JUGER A MORT.
| Locut. vic. | Ce malfaiteur a été jugé à mort. |
| Locut. corr. | Ce malfaiteur a été condamné à mort. |
Juger à mort est une locution qui n’est plus employée aujourd’hui que par les personnes qui parlent mal. C’est un archaïsme dont les vers suivans nous fournissent un exemple:
Si fut mys devant ce cadés
Pour estre jugé à mourir.
(Villon, Grand Testament, huit. XVII.)
Juger et condamner doivent être deux choses tout-à-fait distinctes, à moins que celui qui juge ne soit un Jefferys ou un Laubardemont. En bonne justice, on commence par juger; on condamne ensuite, s’il y a lieu.

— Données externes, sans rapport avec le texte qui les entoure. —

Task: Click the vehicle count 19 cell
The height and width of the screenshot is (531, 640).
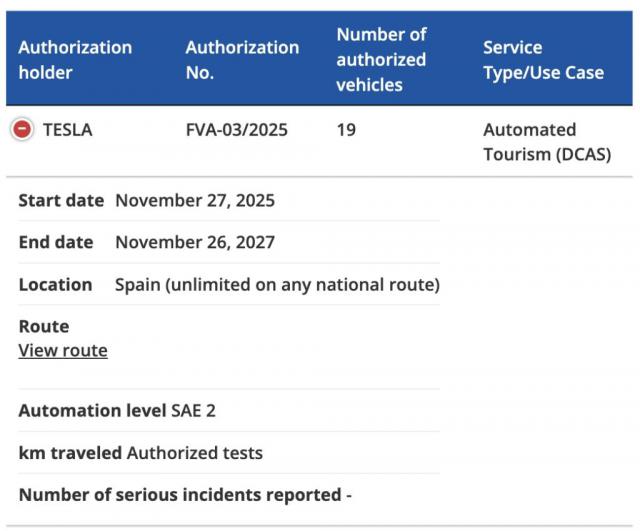Action: (346, 130)
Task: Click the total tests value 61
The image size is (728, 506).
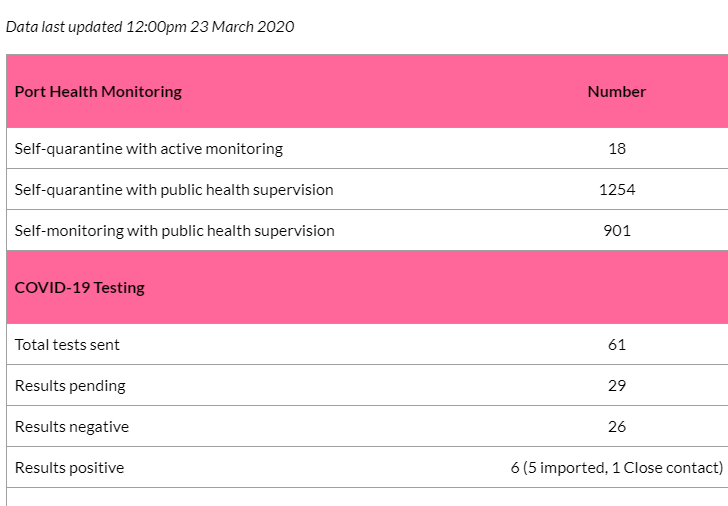Action: (x=617, y=345)
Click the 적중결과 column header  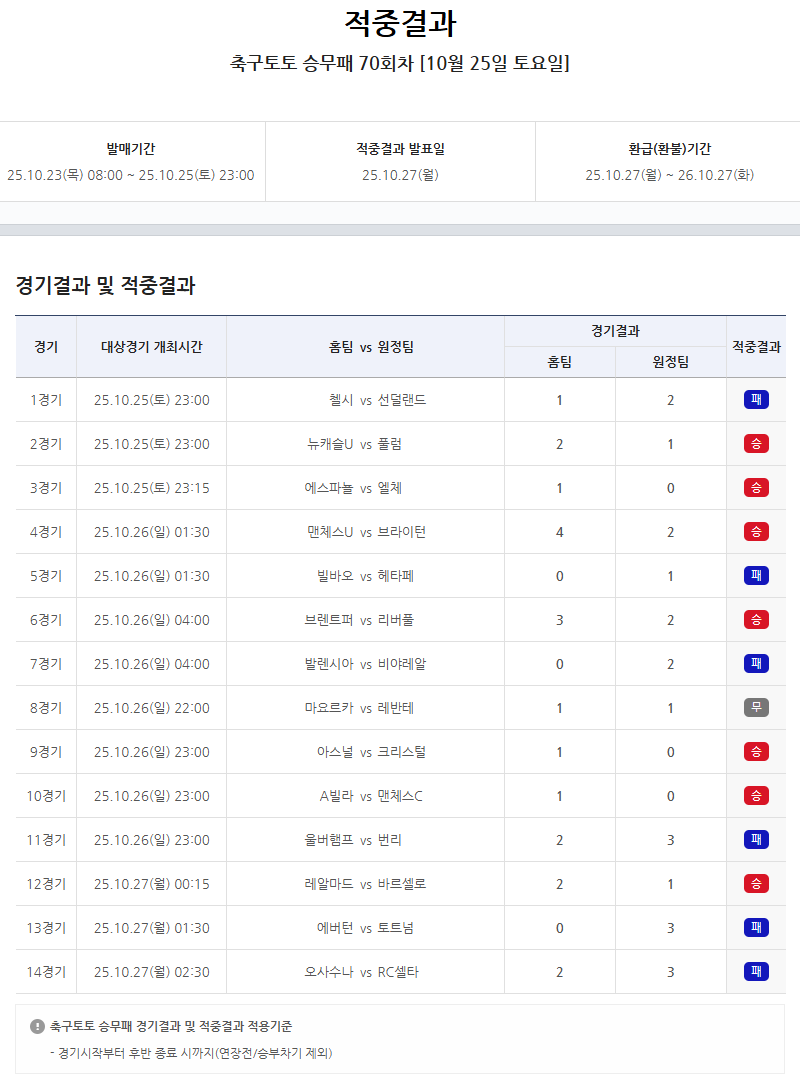757,345
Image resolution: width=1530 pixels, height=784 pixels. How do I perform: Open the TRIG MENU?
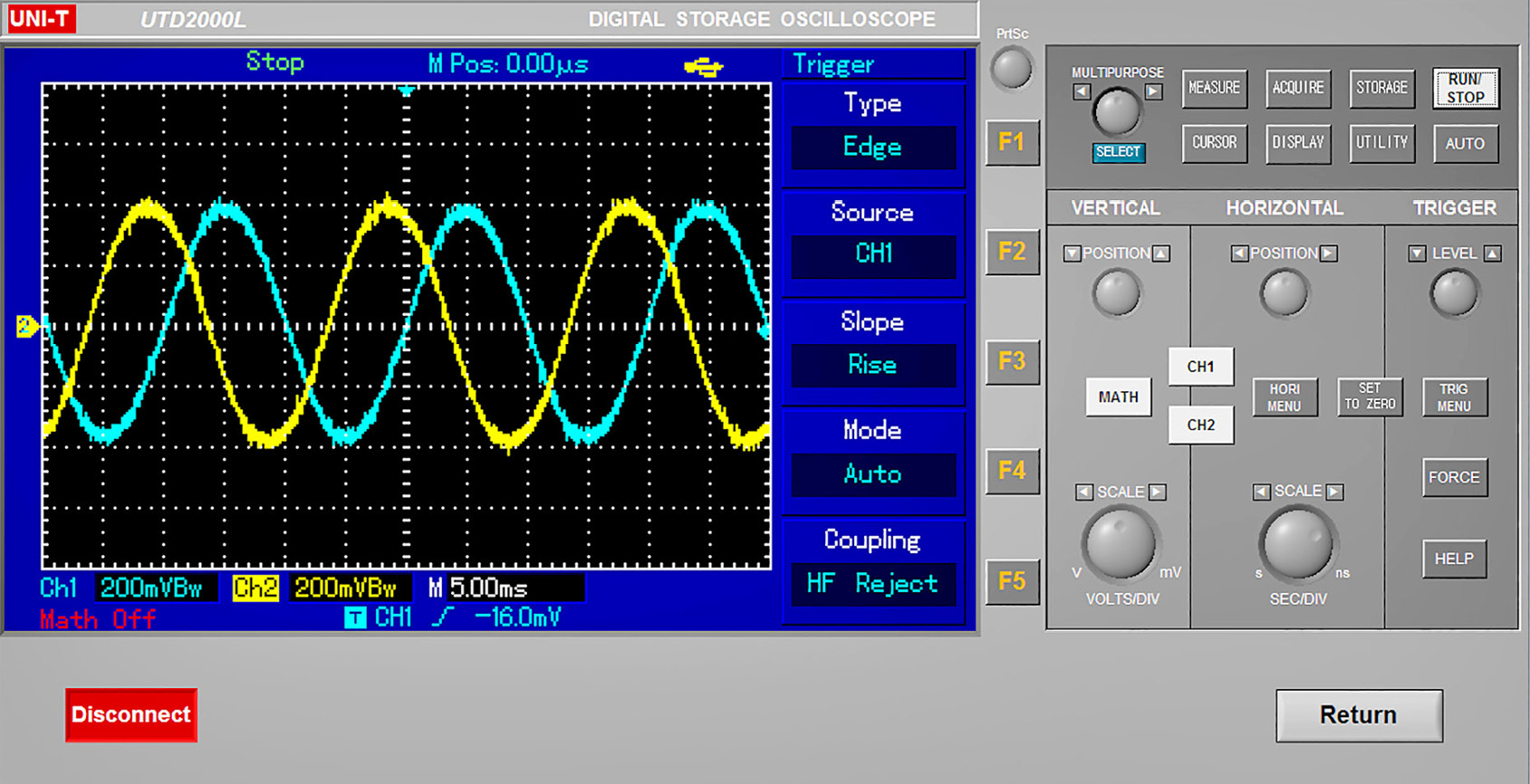pyautogui.click(x=1453, y=397)
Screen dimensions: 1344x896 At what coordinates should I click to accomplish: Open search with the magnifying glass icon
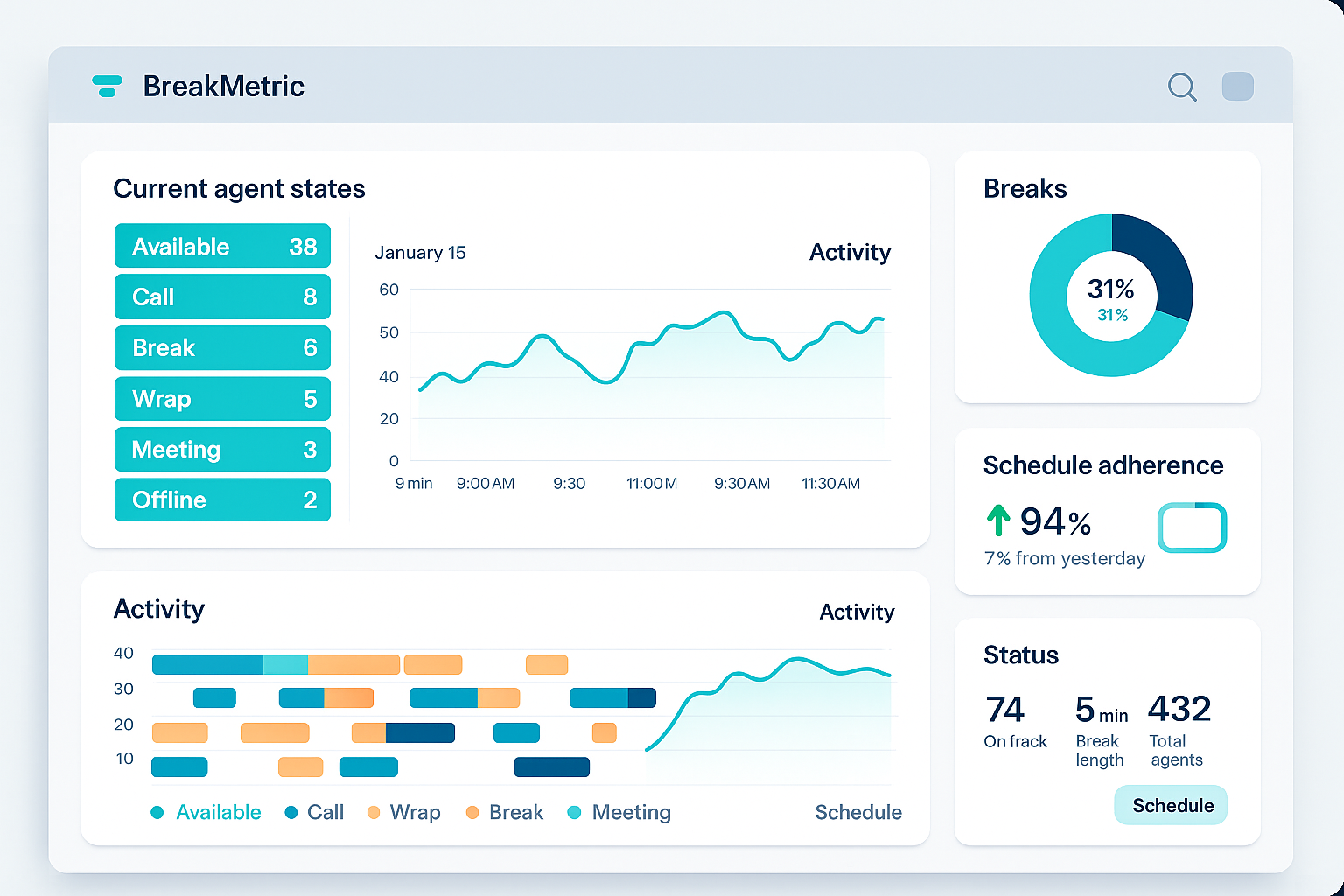(x=1182, y=87)
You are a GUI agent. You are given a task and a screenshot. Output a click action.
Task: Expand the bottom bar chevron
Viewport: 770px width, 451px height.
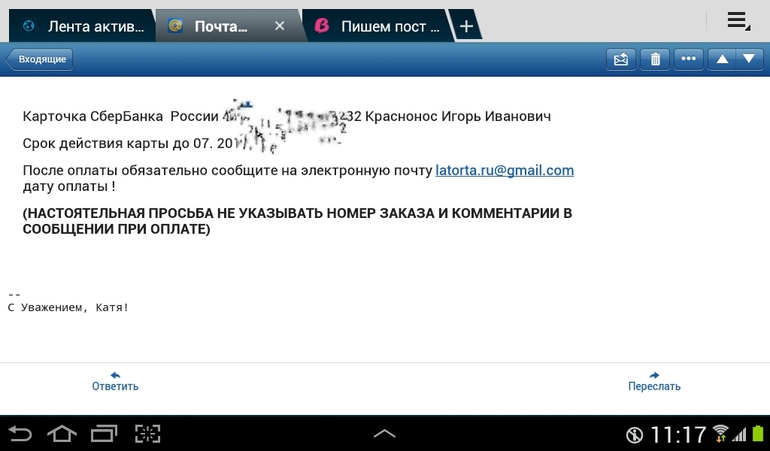(x=384, y=434)
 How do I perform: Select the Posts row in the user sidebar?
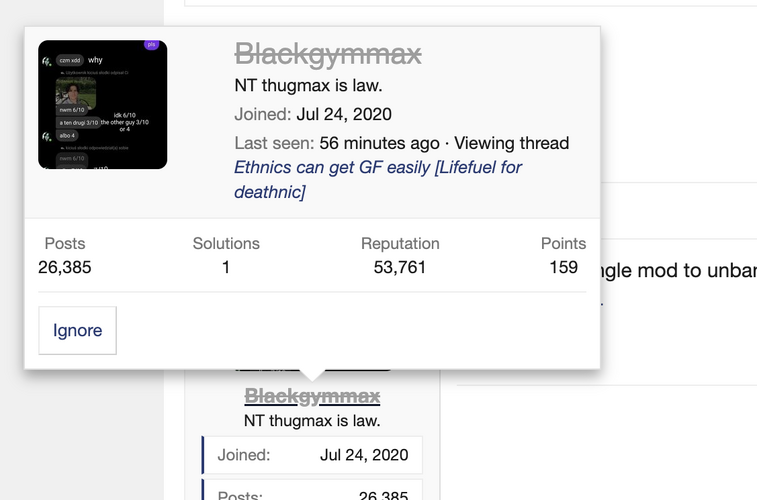[x=312, y=490]
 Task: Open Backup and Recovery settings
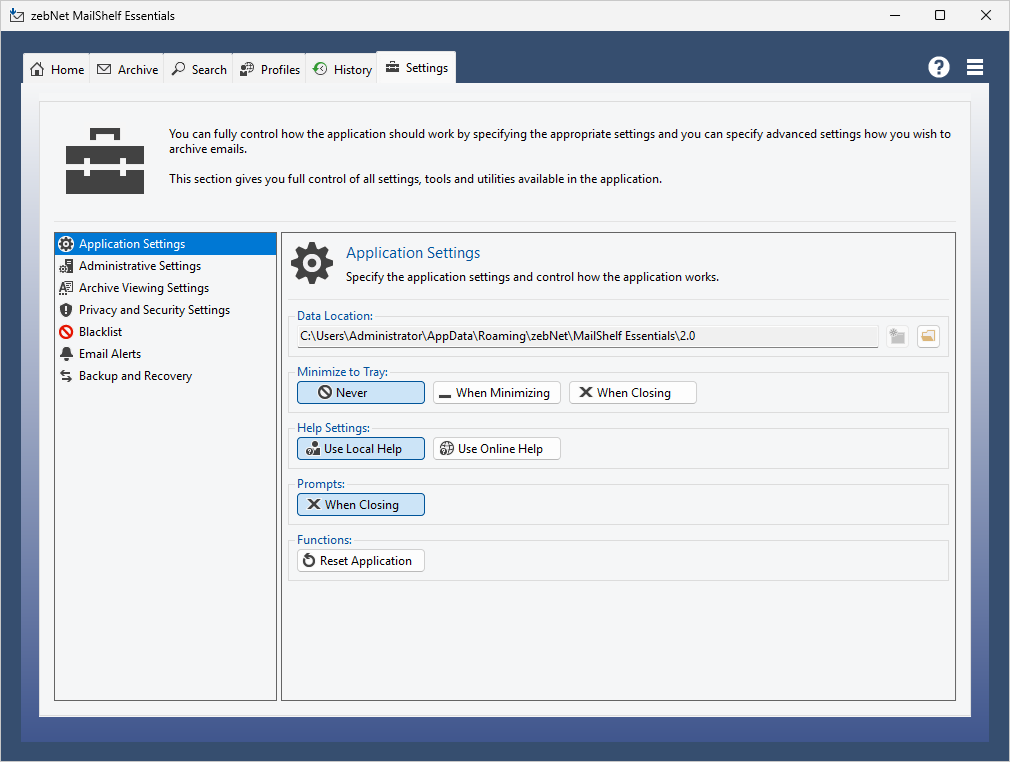[135, 376]
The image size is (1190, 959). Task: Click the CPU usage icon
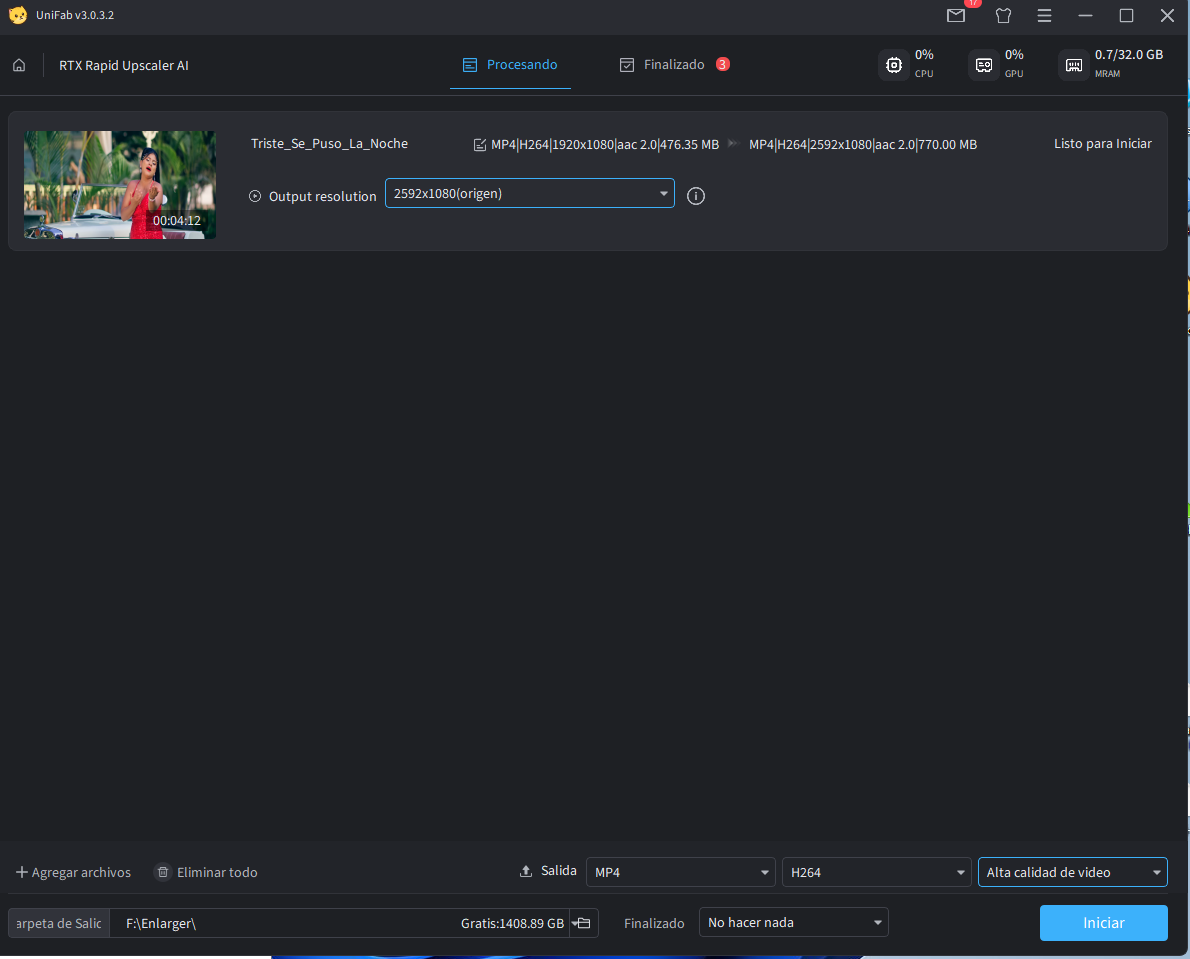tap(893, 65)
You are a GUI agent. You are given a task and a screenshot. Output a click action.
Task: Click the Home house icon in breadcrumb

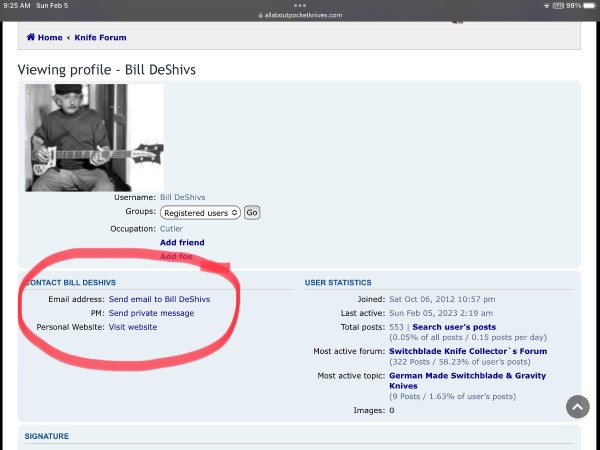[x=31, y=37]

Pourquoi donc confondre ces deux actions, et n’en faire qu’une seule par cette monstrueuse locution de juger à mort? Il y a là quelque chose qui doit révolter tout homme qui pèse un peu la valeur des mots. Et il est si essentiel, en matière légale surtout, de parler clairement! Il est des gens qui eussent peut-être été bien heureux, dans l’intérêt de leur fortune, de leur liberté et même de leur existence, que la grammaire eût été mieux observée dans la rédaction de telle ou telle loi. Les plus graves résultats tiennent quelquefois à fort peu de chose!